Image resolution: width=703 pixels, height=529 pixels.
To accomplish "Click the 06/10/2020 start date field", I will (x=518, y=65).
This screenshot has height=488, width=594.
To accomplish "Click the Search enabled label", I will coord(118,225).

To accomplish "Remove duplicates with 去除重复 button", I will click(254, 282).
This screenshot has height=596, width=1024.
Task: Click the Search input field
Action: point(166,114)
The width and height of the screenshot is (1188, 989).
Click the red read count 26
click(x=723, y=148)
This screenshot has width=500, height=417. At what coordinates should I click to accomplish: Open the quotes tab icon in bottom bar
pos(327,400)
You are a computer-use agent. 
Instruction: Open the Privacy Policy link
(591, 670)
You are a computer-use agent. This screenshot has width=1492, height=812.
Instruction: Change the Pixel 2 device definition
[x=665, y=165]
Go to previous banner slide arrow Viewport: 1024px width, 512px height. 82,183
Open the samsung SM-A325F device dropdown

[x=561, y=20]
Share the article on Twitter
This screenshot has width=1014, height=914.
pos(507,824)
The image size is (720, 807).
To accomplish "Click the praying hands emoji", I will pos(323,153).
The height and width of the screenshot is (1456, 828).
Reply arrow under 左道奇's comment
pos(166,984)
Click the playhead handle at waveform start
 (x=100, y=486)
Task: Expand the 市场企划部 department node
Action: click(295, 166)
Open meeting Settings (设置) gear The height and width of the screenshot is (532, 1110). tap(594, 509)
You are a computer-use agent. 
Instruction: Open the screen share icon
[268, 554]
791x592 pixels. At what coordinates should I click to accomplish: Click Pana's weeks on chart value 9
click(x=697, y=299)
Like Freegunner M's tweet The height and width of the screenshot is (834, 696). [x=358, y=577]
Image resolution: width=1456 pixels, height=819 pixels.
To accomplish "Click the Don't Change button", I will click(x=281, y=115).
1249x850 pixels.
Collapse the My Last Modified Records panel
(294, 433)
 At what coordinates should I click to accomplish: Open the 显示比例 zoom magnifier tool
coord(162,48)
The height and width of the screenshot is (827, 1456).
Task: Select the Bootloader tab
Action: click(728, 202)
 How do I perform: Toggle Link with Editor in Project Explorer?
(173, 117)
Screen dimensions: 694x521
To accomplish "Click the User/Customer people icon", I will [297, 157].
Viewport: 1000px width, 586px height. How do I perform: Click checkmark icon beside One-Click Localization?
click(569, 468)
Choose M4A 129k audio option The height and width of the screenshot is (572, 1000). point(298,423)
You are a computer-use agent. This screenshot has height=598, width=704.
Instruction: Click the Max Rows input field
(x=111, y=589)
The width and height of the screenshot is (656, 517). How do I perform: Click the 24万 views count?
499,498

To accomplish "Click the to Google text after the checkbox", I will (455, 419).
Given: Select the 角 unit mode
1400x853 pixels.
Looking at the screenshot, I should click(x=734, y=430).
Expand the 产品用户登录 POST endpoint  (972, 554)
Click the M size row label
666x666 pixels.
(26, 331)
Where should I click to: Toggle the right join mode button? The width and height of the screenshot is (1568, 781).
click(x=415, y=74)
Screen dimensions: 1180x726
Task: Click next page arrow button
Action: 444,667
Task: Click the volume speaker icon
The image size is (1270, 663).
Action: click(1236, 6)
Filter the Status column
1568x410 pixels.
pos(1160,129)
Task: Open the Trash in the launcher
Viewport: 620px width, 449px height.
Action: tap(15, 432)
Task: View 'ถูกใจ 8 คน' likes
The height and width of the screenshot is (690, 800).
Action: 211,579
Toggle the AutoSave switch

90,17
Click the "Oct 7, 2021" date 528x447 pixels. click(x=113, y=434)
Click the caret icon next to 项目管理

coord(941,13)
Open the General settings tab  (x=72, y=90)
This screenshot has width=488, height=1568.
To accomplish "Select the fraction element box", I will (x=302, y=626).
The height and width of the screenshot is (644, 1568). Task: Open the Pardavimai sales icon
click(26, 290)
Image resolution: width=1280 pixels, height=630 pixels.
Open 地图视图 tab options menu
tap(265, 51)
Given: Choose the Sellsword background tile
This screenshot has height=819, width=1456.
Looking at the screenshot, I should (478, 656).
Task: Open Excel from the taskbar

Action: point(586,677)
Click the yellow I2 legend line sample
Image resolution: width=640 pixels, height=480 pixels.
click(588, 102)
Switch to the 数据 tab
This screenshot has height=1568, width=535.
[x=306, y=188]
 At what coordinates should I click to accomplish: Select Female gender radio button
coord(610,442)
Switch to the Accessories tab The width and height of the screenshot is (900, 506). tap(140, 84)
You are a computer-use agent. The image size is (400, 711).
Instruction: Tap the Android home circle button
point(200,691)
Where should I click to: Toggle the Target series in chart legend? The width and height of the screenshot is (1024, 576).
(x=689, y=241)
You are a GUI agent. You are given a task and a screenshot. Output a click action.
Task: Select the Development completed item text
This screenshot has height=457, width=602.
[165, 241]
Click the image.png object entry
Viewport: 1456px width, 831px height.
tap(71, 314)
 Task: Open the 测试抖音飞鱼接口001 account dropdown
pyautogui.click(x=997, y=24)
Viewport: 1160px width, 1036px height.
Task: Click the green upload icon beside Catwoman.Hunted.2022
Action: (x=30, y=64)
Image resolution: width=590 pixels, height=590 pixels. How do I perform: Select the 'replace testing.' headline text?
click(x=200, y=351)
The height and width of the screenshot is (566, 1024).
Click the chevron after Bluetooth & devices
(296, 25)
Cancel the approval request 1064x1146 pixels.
-- -- --
• [ABOUT THIS TASK] Output the listing exactly.

• [EXERCISE OUTPUT]
Image resolution: width=703 pixels, height=529 pixels.
To accomplish "Click the 06/10/2020 start date field", I will (x=518, y=65).
This screenshot has height=488, width=594.
To accomplish "Click the Search enabled label", I will coord(118,225).

To accomplish "Remove duplicates with 去除重复 button", I will click(254, 282).
This screenshot has height=596, width=1024.
Task: Click the Search input field
Action: point(166,114)
The width and height of the screenshot is (1188, 989).
Click the red read count 26
click(x=723, y=148)
This screenshot has width=500, height=417. At what coordinates should I click to accomplish: Open the quotes tab icon in bottom bar
pos(327,400)
You are a computer-use agent. 
Instruction: Open the Privacy Policy link
(591, 670)
You are a computer-use agent. This screenshot has width=1492, height=812.
Instruction: Change the Pixel 2 device definition
[x=665, y=165]
Go to previous banner slide arrow Viewport: 1024px width, 512px height. 82,183
Open the samsung SM-A325F device dropdown

[x=561, y=20]
Share the article on Twitter
This screenshot has width=1014, height=914.
pos(507,824)
The image size is (720, 807).
To accomplish "Click the praying hands emoji", I will pos(323,153).
The height and width of the screenshot is (1456, 828).
Reply arrow under 左道奇's comment
pos(166,984)
Click the playhead handle at waveform start
 (x=100, y=486)
Task: Expand the 市场企划部 department node
Action: click(295, 166)
Open meeting Settings (设置) gear The height and width of the screenshot is (532, 1110). tap(594, 509)
You are a computer-use agent. 
Instruction: Open the screen share icon
[268, 554]
791x592 pixels. At what coordinates should I click to accomplish: Click Pana's weeks on chart value 9
click(x=697, y=299)
Like Freegunner M's tweet The height and width of the screenshot is (834, 696). [x=358, y=577]
Image resolution: width=1456 pixels, height=819 pixels.
To accomplish "Click the Don't Change button", I will click(x=281, y=115).
1249x850 pixels.
Collapse the My Last Modified Records panel
(294, 433)
 At what coordinates should I click to accomplish: Open the 显示比例 zoom magnifier tool
coord(162,48)
The height and width of the screenshot is (827, 1456).
Task: Select the Bootloader tab
Action: click(728, 202)
 How do I perform: Toggle Link with Editor in Project Explorer?
(173, 117)
Screen dimensions: 694x521
To accomplish "Click the User/Customer people icon", I will [297, 157].
Viewport: 1000px width, 586px height. How do I perform: Click checkmark icon beside One-Click Localization?
click(569, 468)
Choose M4A 129k audio option The height and width of the screenshot is (572, 1000). point(298,423)
You are a computer-use agent. This screenshot has height=598, width=704.
Instruction: Click the Max Rows input field
(x=111, y=589)
The width and height of the screenshot is (656, 517). How do I perform: Click the 24万 views count?
499,498

To accomplish "Click the to Google text after the checkbox", I will (455, 419).
Given: Select the 角 unit mode
1400x853 pixels.
Looking at the screenshot, I should click(x=734, y=430).
Expand the 产品用户登录 POST endpoint  (972, 554)
Click the M size row label
666x666 pixels.
(26, 331)
Where should I click to: Toggle the right join mode button? The width and height of the screenshot is (1568, 781).
click(x=415, y=74)
Screen dimensions: 1180x726
Task: Click next page arrow button
Action: 444,667
Task: Click the volume speaker icon
The image size is (1270, 663).
Action: click(1236, 6)
Filter the Status column
1568x410 pixels.
pos(1160,129)
Task: Open the Trash in the launcher
Viewport: 620px width, 449px height.
Action: tap(15, 432)
Task: View 'ถูกใจ 8 คน' likes
The height and width of the screenshot is (690, 800).
Action: 211,579
Toggle the AutoSave switch

90,17
Click the "Oct 7, 2021" date 528x447 pixels. click(x=113, y=434)
Click the caret icon next to 项目管理

coord(941,13)
Open the General settings tab  (x=72, y=90)
This screenshot has width=488, height=1568.
To accomplish "Select the fraction element box", I will (x=302, y=626).
The height and width of the screenshot is (644, 1568). Task: Open the Pardavimai sales icon
click(26, 290)
Image resolution: width=1280 pixels, height=630 pixels.
Open 地图视图 tab options menu
tap(265, 51)
Given: Choose the Sellsword background tile
This screenshot has height=819, width=1456.
Looking at the screenshot, I should (478, 656).
Task: Open Excel from the taskbar

Action: point(586,677)
Click the yellow I2 legend line sample
Image resolution: width=640 pixels, height=480 pixels.
click(588, 102)
Switch to the 数据 tab
This screenshot has height=1568, width=535.
[x=306, y=188]
 At what coordinates should I click to accomplish: Select Female gender radio button
coord(610,442)
Switch to the Accessories tab The width and height of the screenshot is (900, 506). tap(140, 84)
You are a computer-use agent. The image size is (400, 711).
Instruction: Tap the Android home circle button
point(200,691)
Where should I click to: Toggle the Target series in chart legend? The width and height of the screenshot is (1024, 576).
(x=689, y=241)
You are a GUI agent. You are given a task and a screenshot. Output a click action.
Task: Select the Development completed item text
This screenshot has height=457, width=602.
[165, 241]
Click the image.png object entry
Viewport: 1456px width, 831px height.
tap(71, 314)
 Task: Open the 测试抖音飞鱼接口001 account dropdown
pyautogui.click(x=997, y=24)
Viewport: 1160px width, 1036px height.
Task: Click the green upload icon beside Catwoman.Hunted.2022
Action: (x=30, y=64)
Image resolution: width=590 pixels, height=590 pixels. How do I perform: Select the 'replace testing.' headline text?
click(x=200, y=351)
The height and width of the screenshot is (566, 1024).
Click the chevron after Bluetooth & devices
(296, 25)
Cancel the approval request 1064x1146 pixels.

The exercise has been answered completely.